-- Input follows --

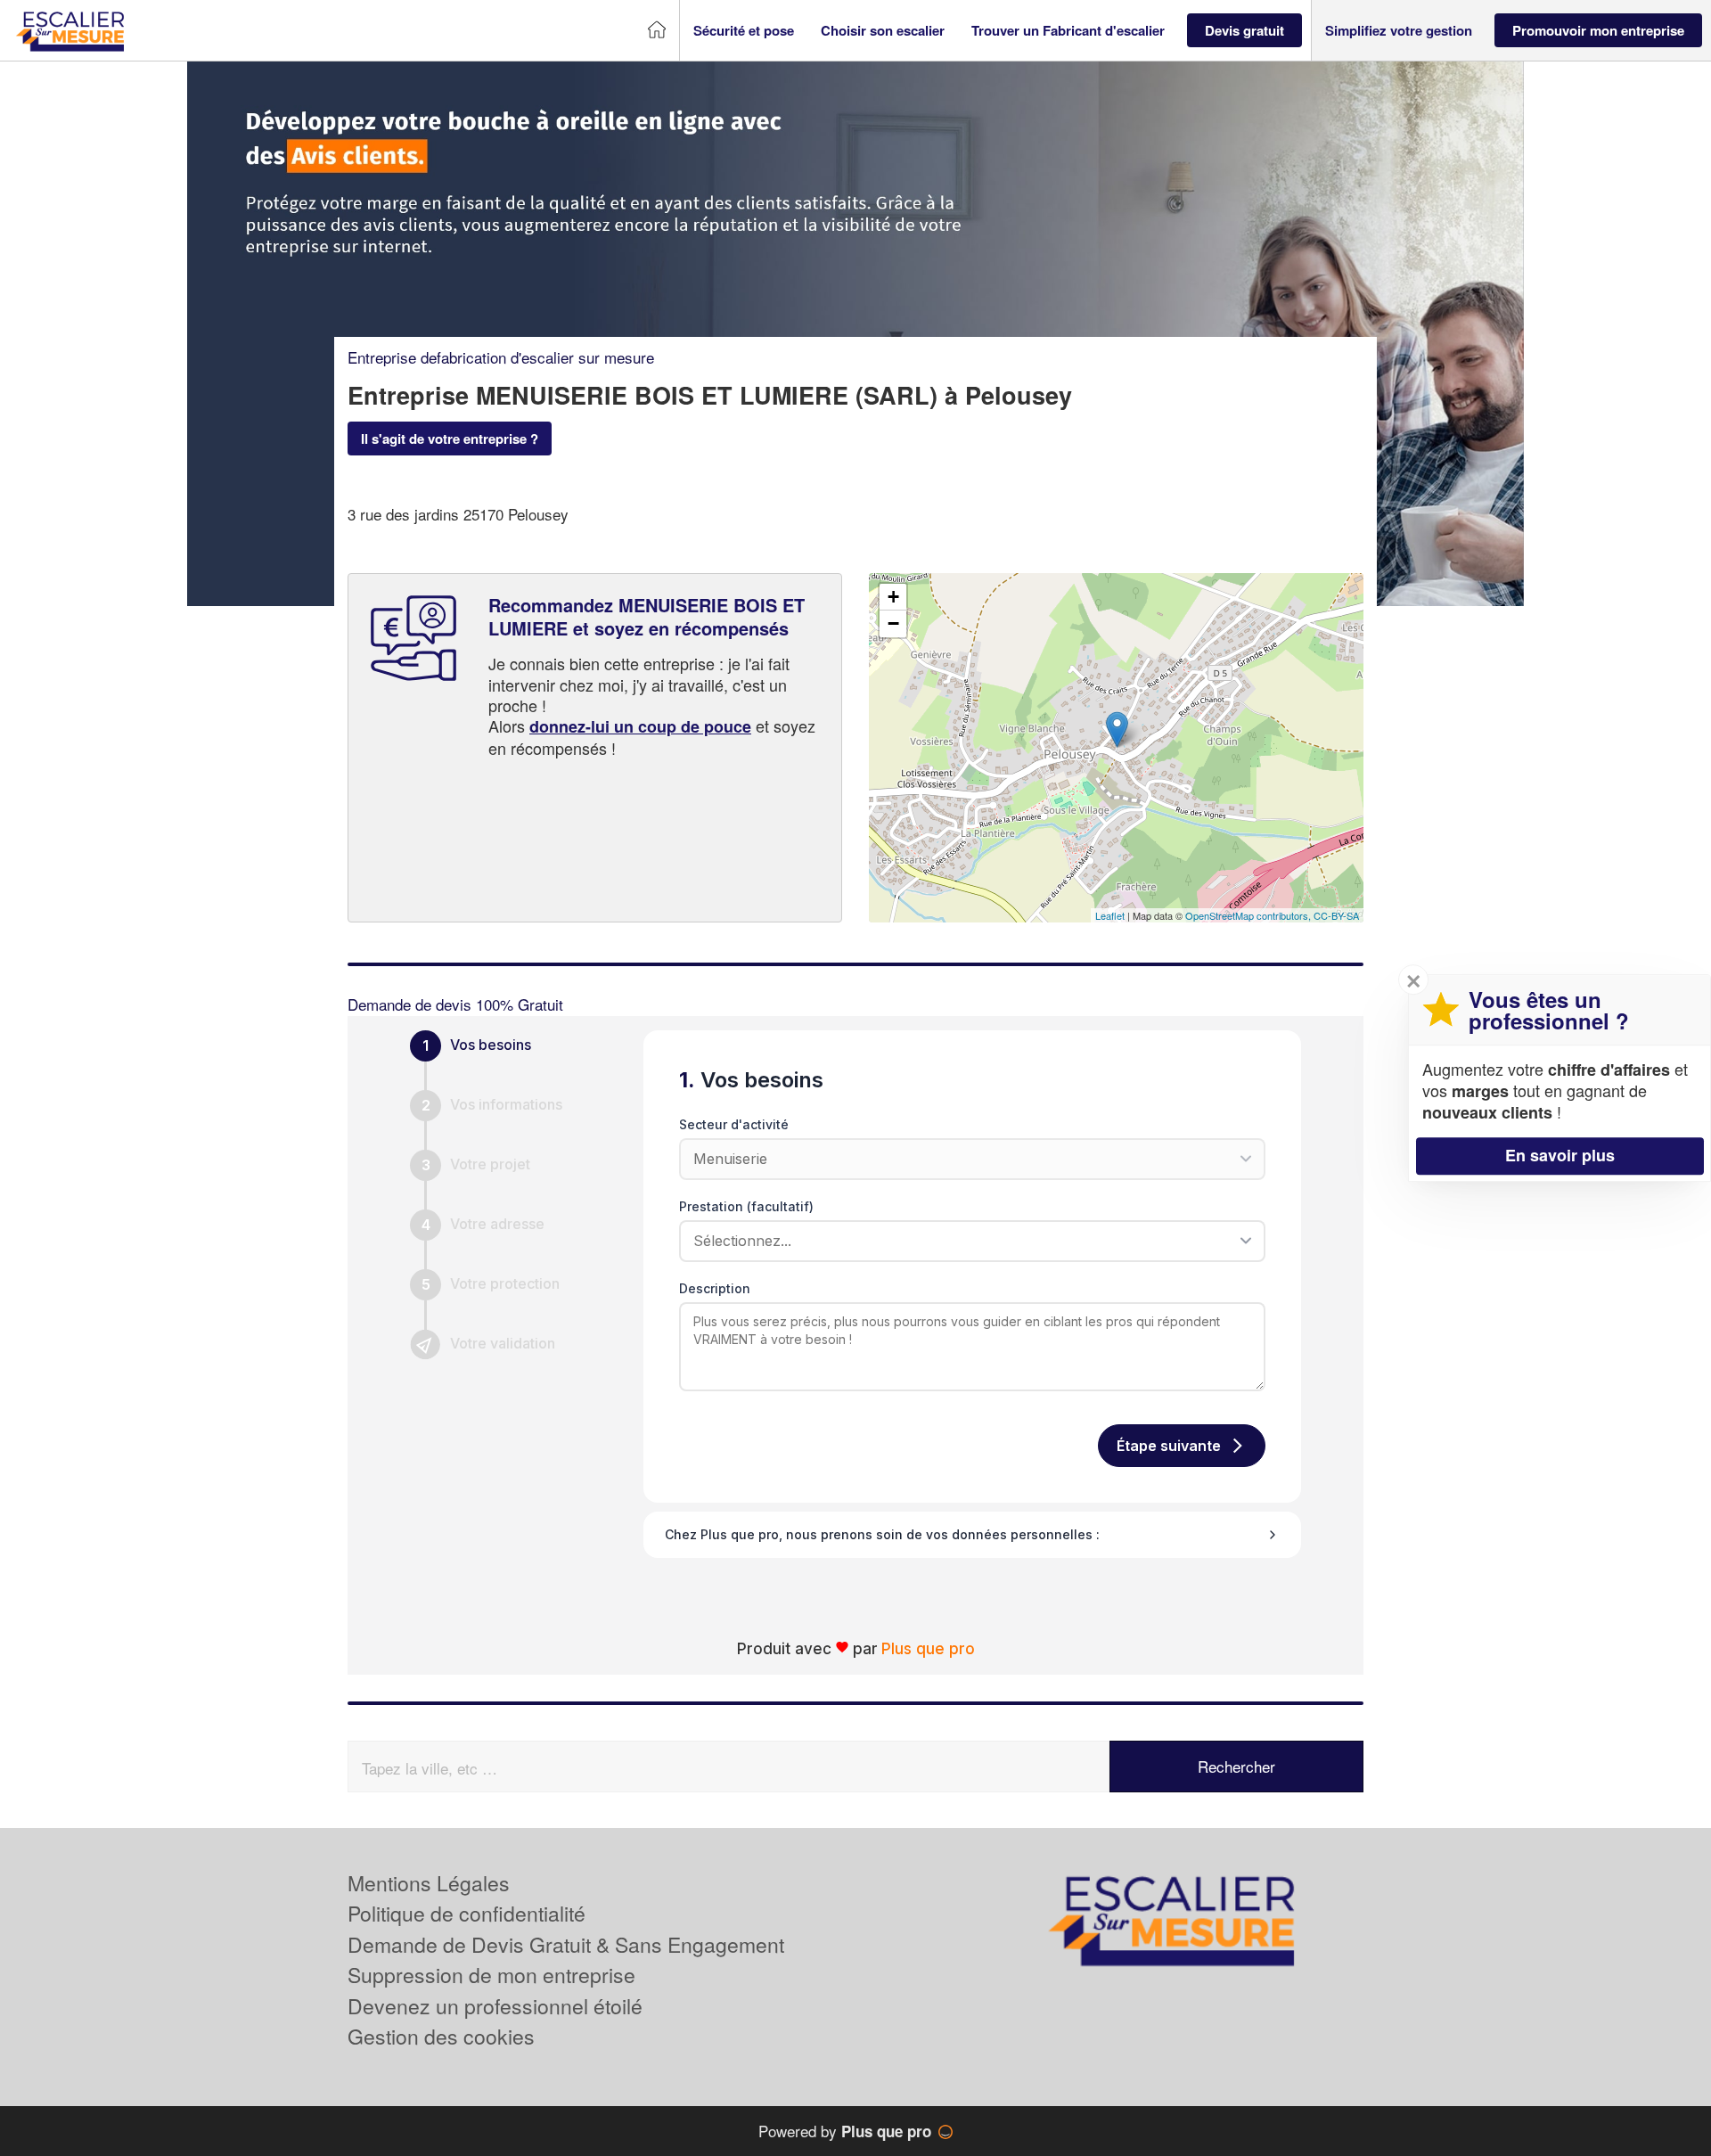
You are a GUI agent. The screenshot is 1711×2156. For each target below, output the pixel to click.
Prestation (746, 1206)
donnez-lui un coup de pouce (640, 726)
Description (714, 1288)
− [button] (893, 623)
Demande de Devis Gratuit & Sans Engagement (566, 1944)
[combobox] (966, 1240)
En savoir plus (1560, 1155)
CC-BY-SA (1336, 915)
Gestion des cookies (441, 2036)
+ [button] (893, 597)
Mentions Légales (429, 1883)
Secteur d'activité (734, 1124)
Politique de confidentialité (466, 1913)
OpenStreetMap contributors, (1249, 915)
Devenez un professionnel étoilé (495, 2006)
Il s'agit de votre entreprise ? (449, 438)
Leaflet (1110, 915)
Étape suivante (1169, 1446)
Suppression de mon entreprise (491, 1974)
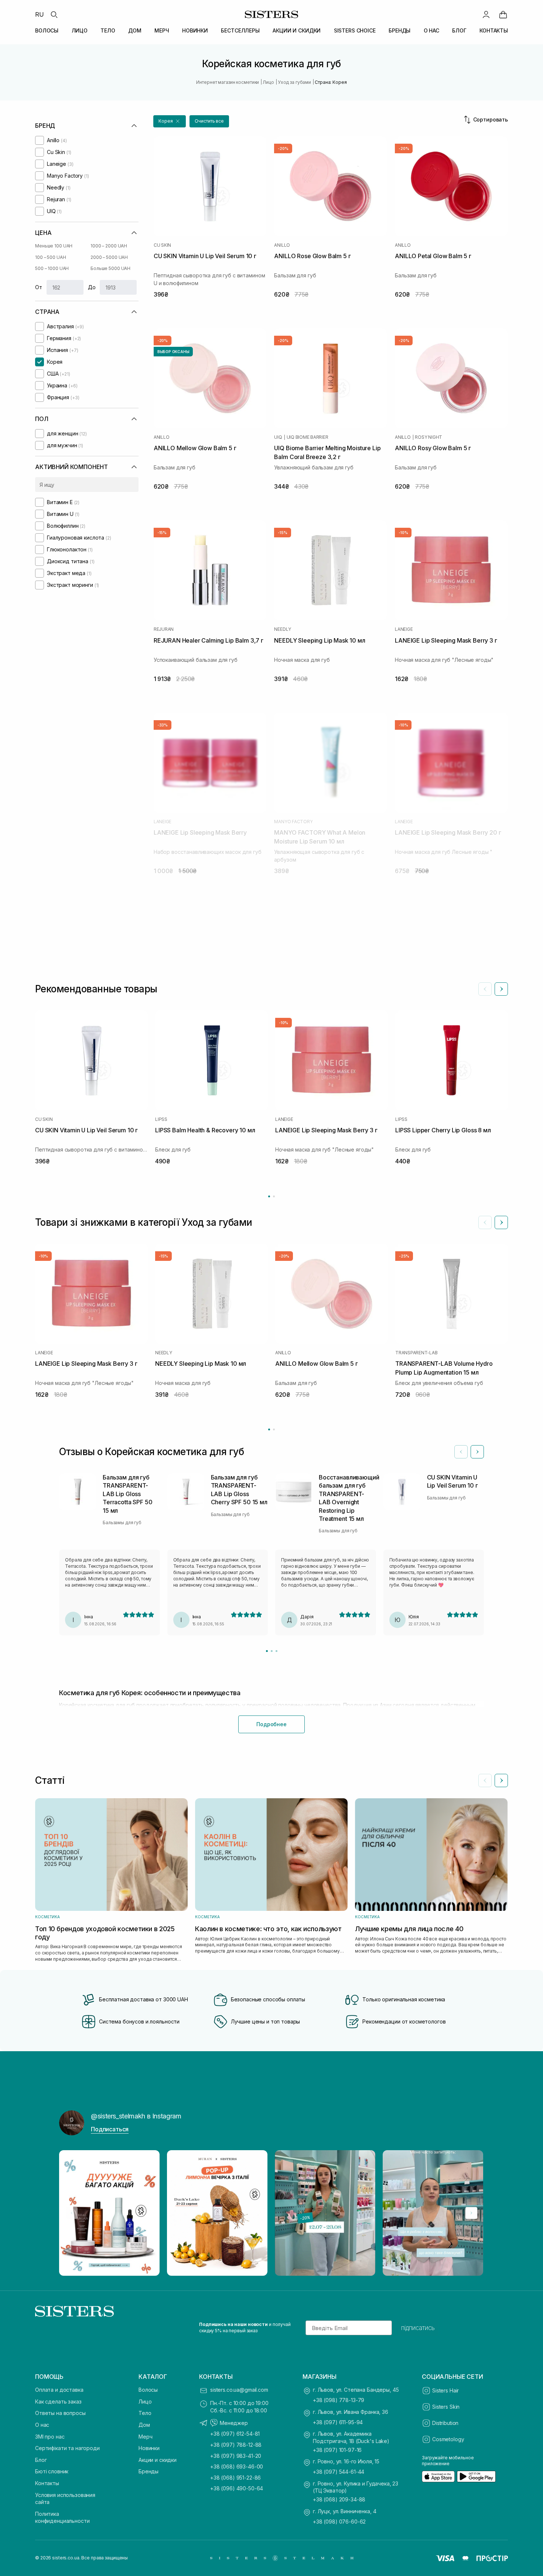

-- Input concluded --

Goal of the exercise:
List every line from the entries above in which "entreprise" appears.

Result of the exercise:
Il s'agit de votre entreprise ? (449, 438)
Suppression de mon entreprise (491, 1974)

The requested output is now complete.